[EXERCISE AIM]:
Retype each of the rows below word for word, leaving out the pictures.

[Items from a dataset]:
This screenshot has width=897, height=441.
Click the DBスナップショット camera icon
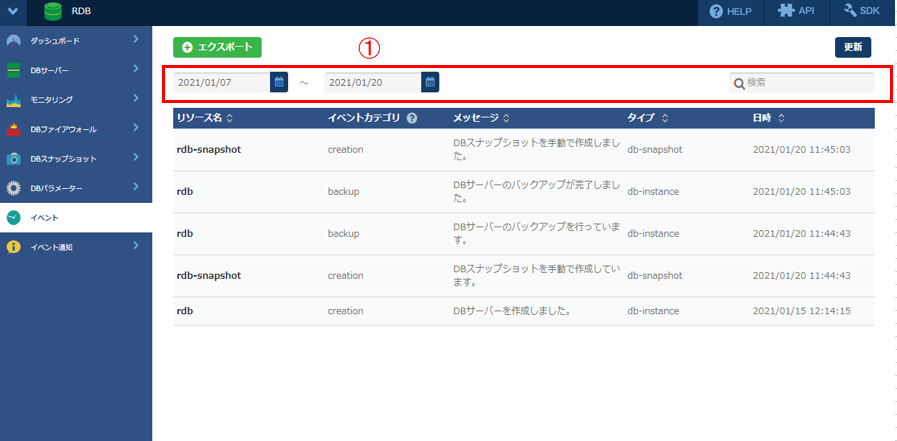13,159
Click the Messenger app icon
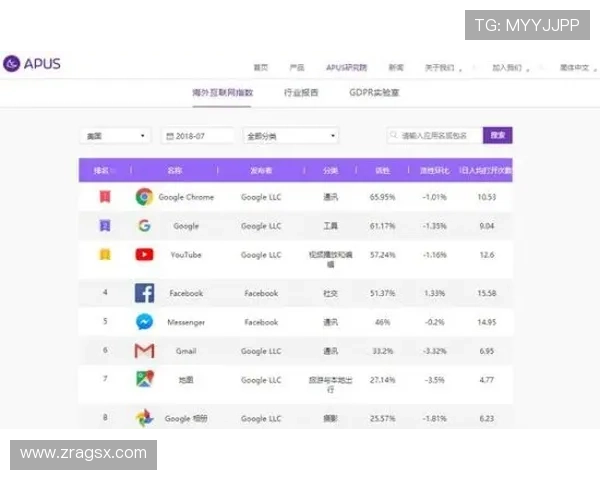This screenshot has width=600, height=480. (144, 322)
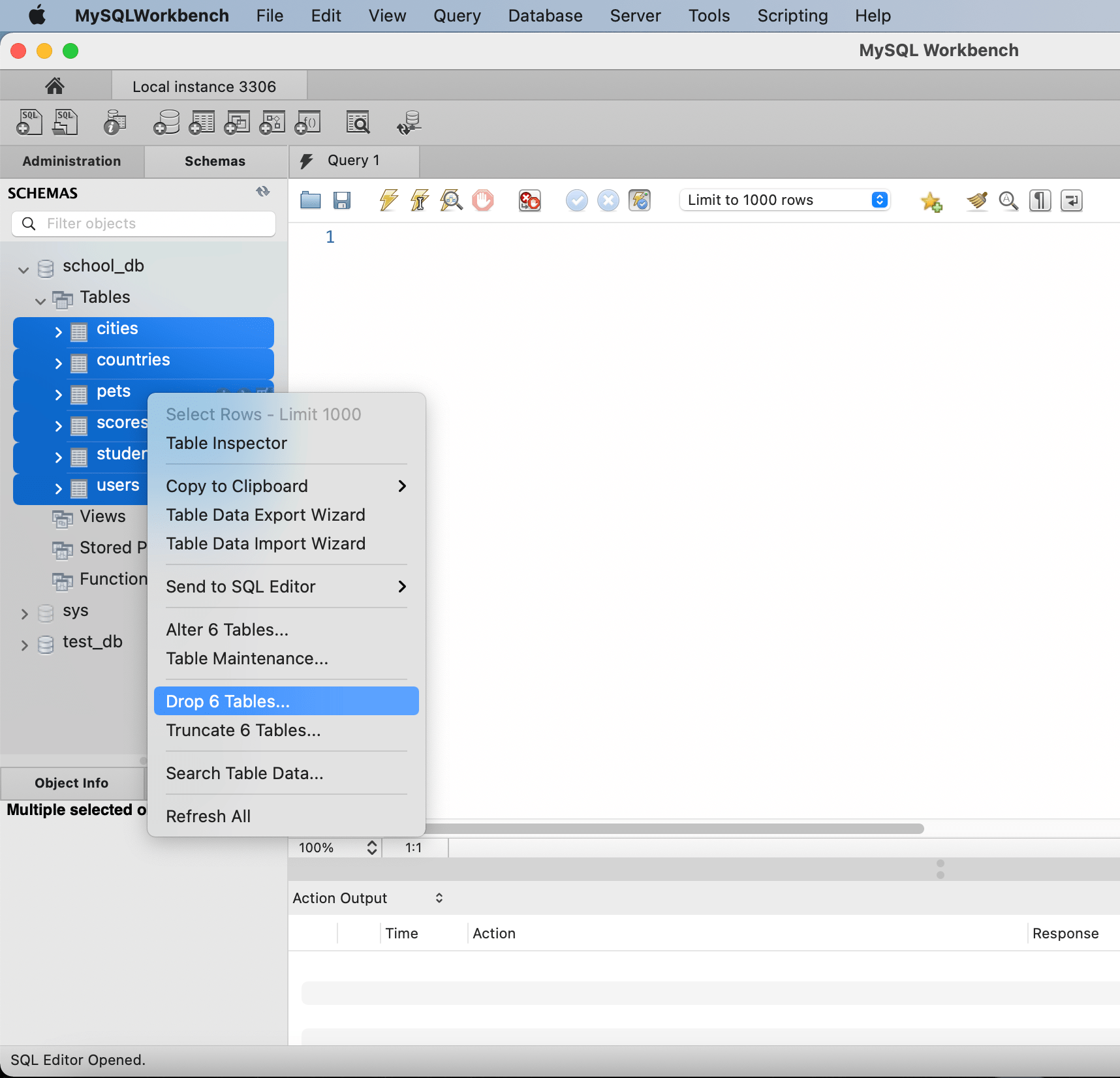Image resolution: width=1120 pixels, height=1078 pixels.
Task: Toggle wrapping of long lines
Action: (1072, 200)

[SOLVED PROBLEM]:
This screenshot has width=897, height=441.
Click the DBスナップショット camera icon
13,159
Click the Messenger app icon
This screenshot has width=600, height=480. (144, 322)
Image resolution: width=1120 pixels, height=1078 pixels.
Task: Toggle wrapping of long lines
Action: (1072, 200)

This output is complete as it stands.